A few years ago, the remains of a World War I British soldier were recovered near the Somme. He was identified by his buttons as a member of the Royal Lancaster Regiment of the The King’s Own, who died in an attack on July 1, 1916.
If the Huns were now to pull a surprise attack on the University of Illinois, however, we would have no buttons to identify the fallen. That’s because the University’s ethics office has notified all employees – faculty included – that they may not wear political buttons while present on any of the school’s campuses. Perhaps we can trust that the Germans have finally learned their lesson after two World Wars and that the campuses in Urbana-Champaign, Chicago, and Springfield are safe from this threat, but still it seems an unnecessary risk to send faculty members out to teach without their Obama buttons. They may be mistaken for Republicans, or something.
The University’s memo also forbids affixing “partisan” bumper stickers to the cars they park in school lots. This seems more sensible. All those “Got Milk?” partisan pitches for the dairy industry test the outer limits of academic freedom. Also many of these bumper stickers are unnecessarily provocative. “My dog is smarter than your honor student” has been known to cause fisticuffs between academic dog fanciers and the proud progenitors of faculty brats. And let it not be forgotten that Cary Nelson, the head of the AAUP and professor of English at the University of Illinois Urbana, sports on his car the bumper sticker, “My Samoyed is a Democrat.”
Professors were also informed that they were prohibited from attending any political rallies on their campuses unless these were also “non–partisan,” and did not seek support for specific candidates. The official ethics employee handbook at U Illinois states the basis for the policy outlined in the memo:
Prohibited political activities are those actions taken by employees to specifically promote a particular party, candidate, referendum, or political agenda. The Ethics Act prohibits such activities while on University time or using University resources.
It’s not apparent what prompted the memo.
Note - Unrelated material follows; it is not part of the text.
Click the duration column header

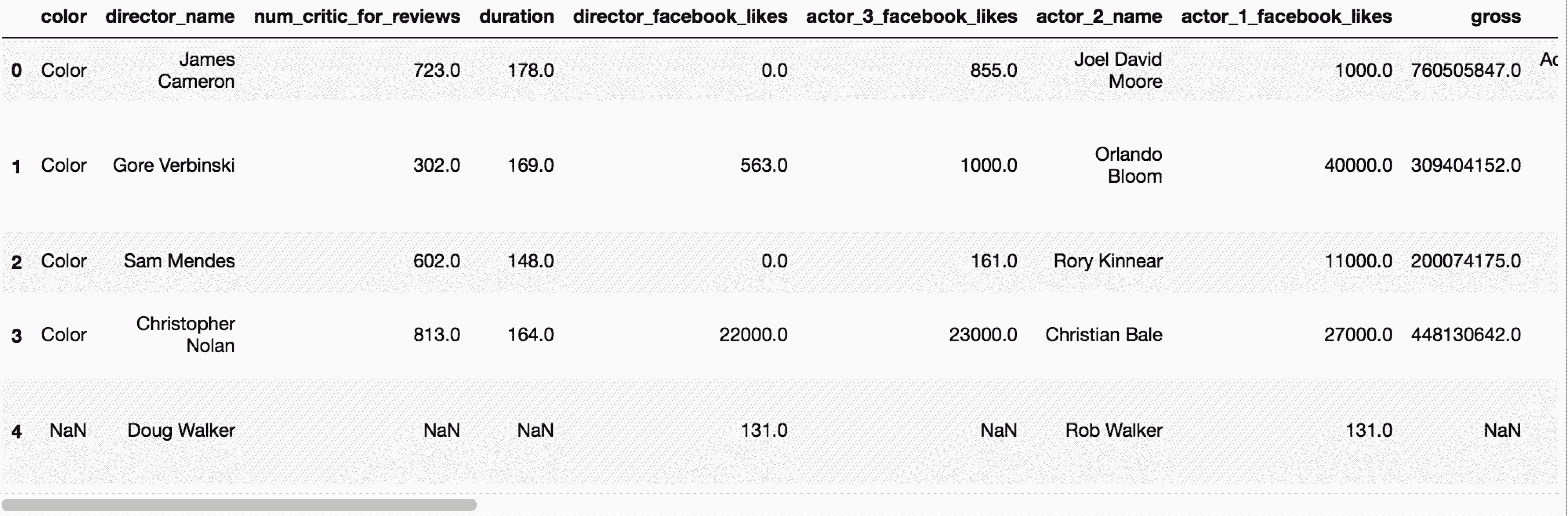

Last week, U Mass Amherst made the news when its chaplain got caught circulating an email that encouraged students to earn academic credit by volunteering for the Obama campaign. The U Mass administration quickly covered its tracks, took back the credit offer and declared that it had been “a mistake.” Perhaps U Illinois is responding to the same curmudgeonly pressure to keep the good fun of political campaigning out of the classroom. But banning everything political seems a bit excessive. Will supporters of SpongeBob SquarePants for president have to change their underwear?
U Illinois may have sought the safe course, but as often happens, an excess of timidity can lead to danger too. The button-busters instantly were jabbed. Cary Nelson unleashed the Samoyeds of war. He denounced the new rules as an “infringement on academic freedom,” and noting that the AAUP “deplores their chilling effect on speech, their interference with the educational process, and their implicit castigation of normal practice during political campaigns.” Actually Samoyeds are known for liking chilly weather.
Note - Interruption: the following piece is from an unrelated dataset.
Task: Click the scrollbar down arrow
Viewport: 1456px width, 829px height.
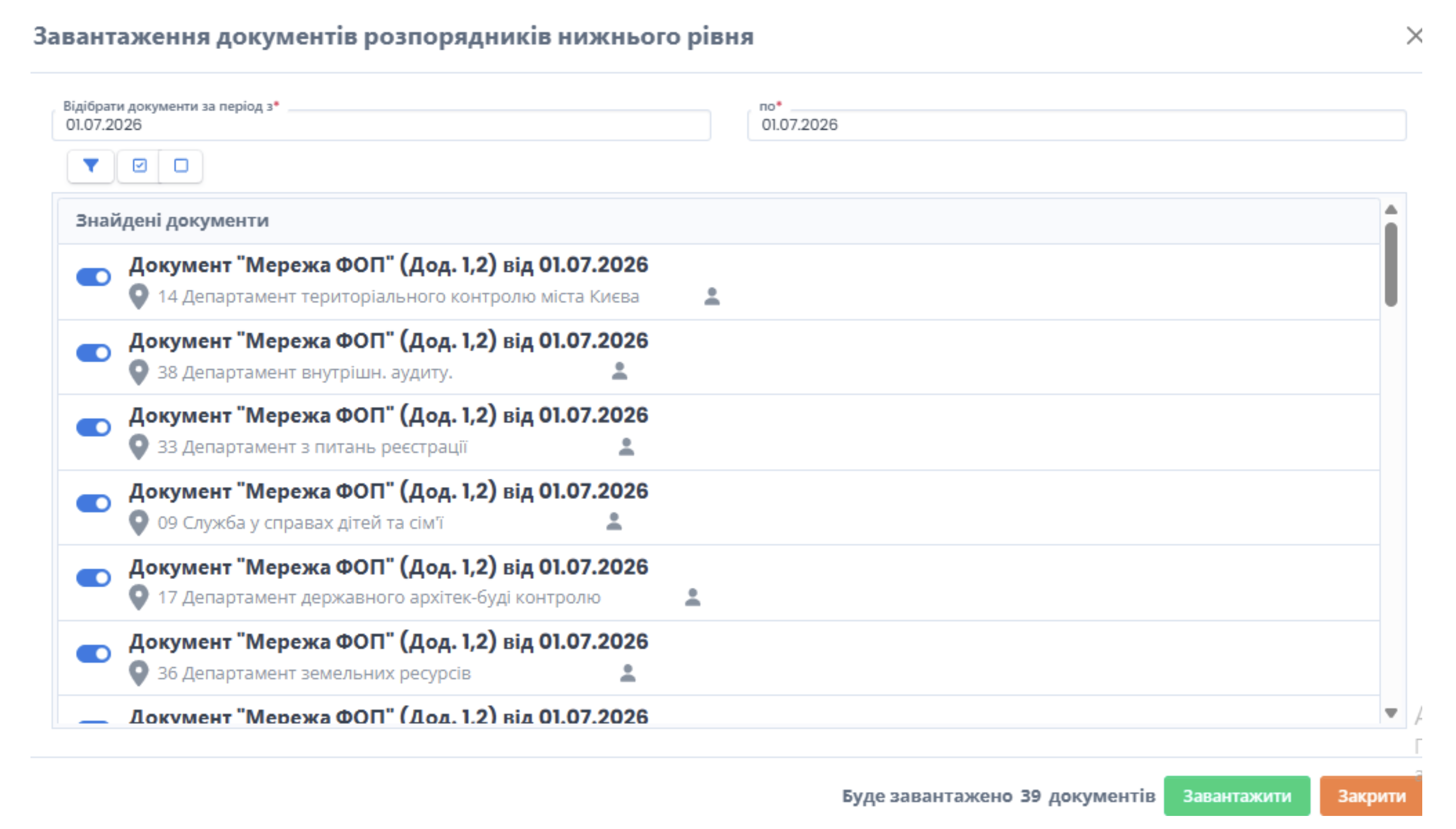Action: pyautogui.click(x=1391, y=713)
John K. Wilson of College Freedom asserted that “this grotesque interpretation of the ethics rules is both unconstitutional and a clear violation of academic freedom,” and called for the immediate dismissal of those who had devised the new policies. But Mr. Wilson is not especially known for his sense of humor.
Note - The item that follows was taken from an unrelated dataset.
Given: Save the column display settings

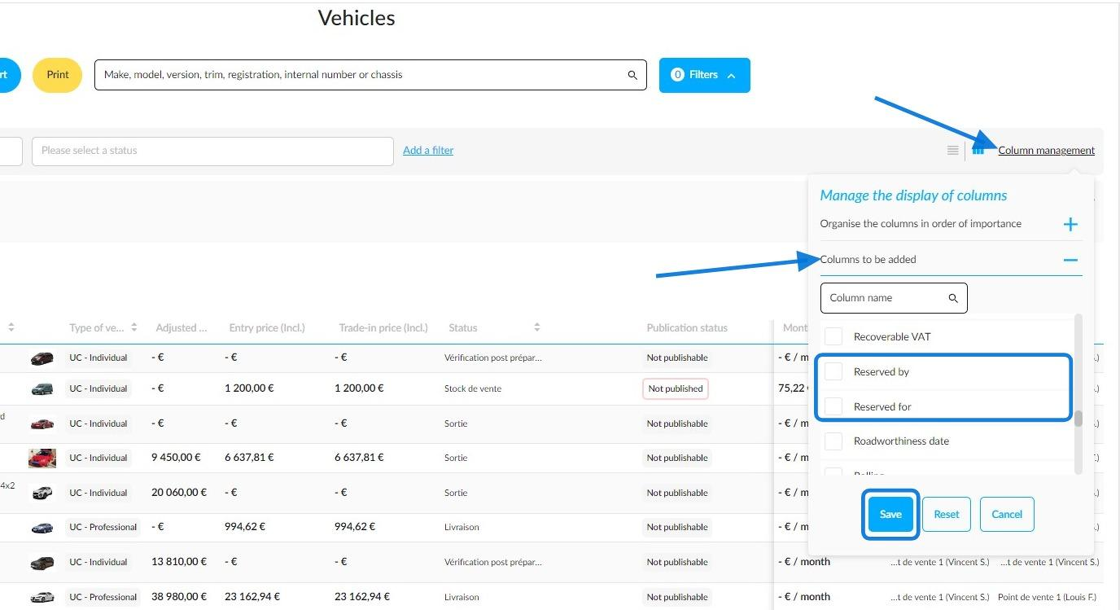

Other commentators more imaginatively concluded that the U of I ethics panel had been acting at the behest of dark “right wing” forces. We at the NAS are often accused of being the central conduit of right wing conspiracies in higher education, and as it happens, the University of Illinois failed to consult with us about this plan. If they had, we would have opposed it. We think it is in the public interest that all University of Illinois faculty members wear buttons.